Research Talk: Mechanistic Interpretability for AI Safety: Insights and Contributions
Title: Mechanistic Interpretability for AI Safety: Insights and Contributions
Speaker: Dr. Fazl Barez
Description: On August 21, Dr. Fazl Barez from Oxford University visited DTC and gave seminars on two topics, one on “Mechanistic Interpretability for AI Safety: Insights and Contributions” and the other one on “Unlearning and Relearning in Large Language Models”. For the first topic, Dr. Barez introduced the emerging field of Mechanistic Interpretability (MI) and explained how it can help to understand how and why an AI system produces specific outputs based on its internal workings. He covered techniques like activation patching, causal tracing, and sparse autoencoders, used to reverse-engineer model behaviors and identify critical computational pathways.

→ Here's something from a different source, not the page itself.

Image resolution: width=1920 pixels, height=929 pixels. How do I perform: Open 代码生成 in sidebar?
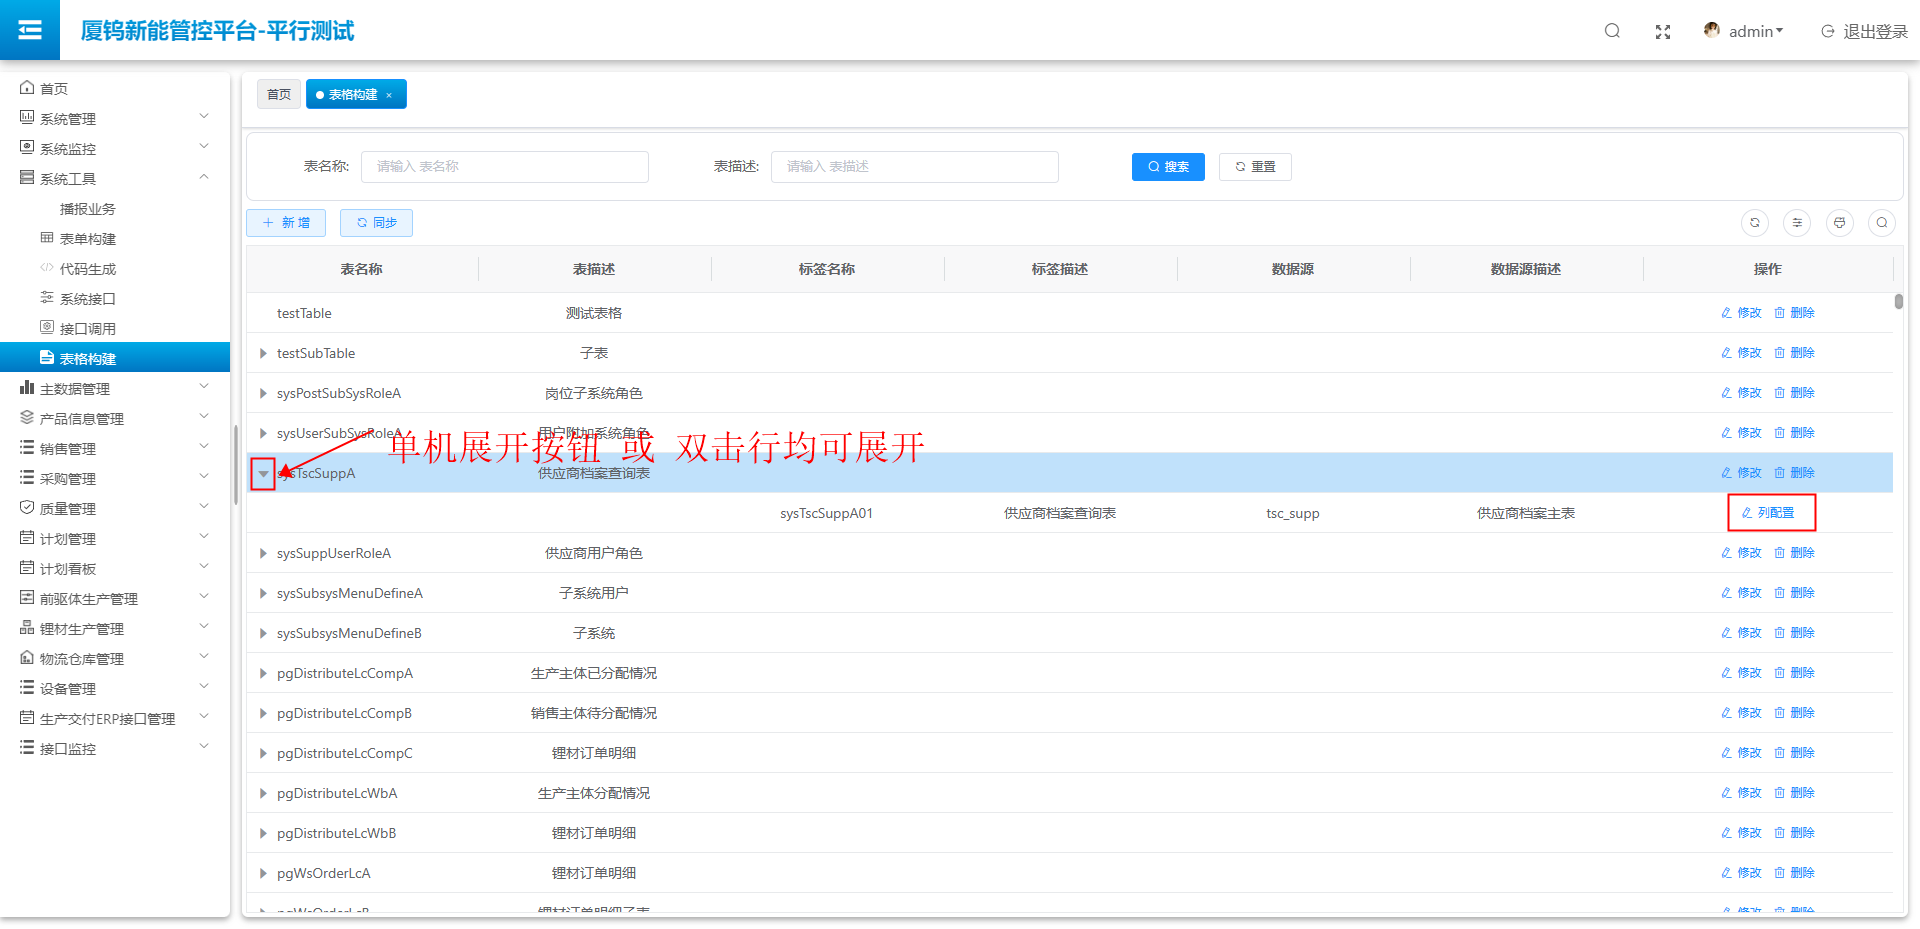coord(88,269)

For the second topic, Dr. Barez discussed the importance and challenges of removing undesirable concepts from large language models to prevent their relearning, even after fine-tuning. The presentation concluded with a discussion of the broader implications for AI safety, focusing on the challenges and opportunities in making AI systems more transparent, controllable, and aligned with human values. After the talk, there was a follow-up discussion on how NTU and Oxford University can collaborate on these two areas.